Translatotron: An End-to-End Speech-to-Speech Translation Model

Nr7 · on May 17, 2019

Cool stuff. I wonder how long it will take until speech synthesis is at the point where it can be used to create dialogue for video games. Obviously it would (at least initially) replace just the less important stuff spoken by background characters or less important NPCs, but even that could be a big improvement.

Just imagine how much more immersive a game like Skyrim would be if the writers could just write the lines and then run it through a speech synthesizer to get finished dialogue. No need to hire multiple actors and get them to a studio to record their lines. It would be so much easier and faster to create a massive amount of unique dialogue and you wouldn't have to listen to the same "arrow to the knee" line spoken by the same couple of actors over and over again everywhere you go.

It would improve user created mods as well since just about anyone could then just create new characters with completely custom voices and dialogue.

indy · on May 17, 2019

We could see a resurgence in text adventures, except this time the input would be voice based and the output would be to your headphones.

Downside to this would be people on public transport saying stuff like: "Use magic spell on trolls"

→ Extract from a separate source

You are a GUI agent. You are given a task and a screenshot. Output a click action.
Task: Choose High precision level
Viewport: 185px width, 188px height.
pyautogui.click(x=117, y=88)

logicchains · on May 17, 2019

Sounds like a pretty big upside to me.

petrochukm · on May 17, 2019

Hey...

By the way, we have a product launched specifically targetted towards that use case: https://wellsaidlabs.com/

Just sayin'

We're hiring! michael[at]wellsaidlabs[dot]com

Mirioron · on May 17, 2019

Screw Skyrim. Imagine what indie developers could do! It would be particularly amazing if this voice could be generated on the fly. But this is still a ways away.

sansnomme · on May 17, 2019

Imagine dwarf fortress with realistic speech...

bowmessage · on May 17, 2019

Is it just me or are the final results (Translatotron translation) not playable, while the initial audio samples work fine?

barrystaes · on May 17, 2019

Not just you, same problem here. (Firefox on Windows)

Workaround: If you look at the WAV file the player loads (right click > Inspect Element), that URL is playable in a new tab/browser window.

fartcannon · on May 17, 2019

Did you by bchance notice what is different regarding the other files?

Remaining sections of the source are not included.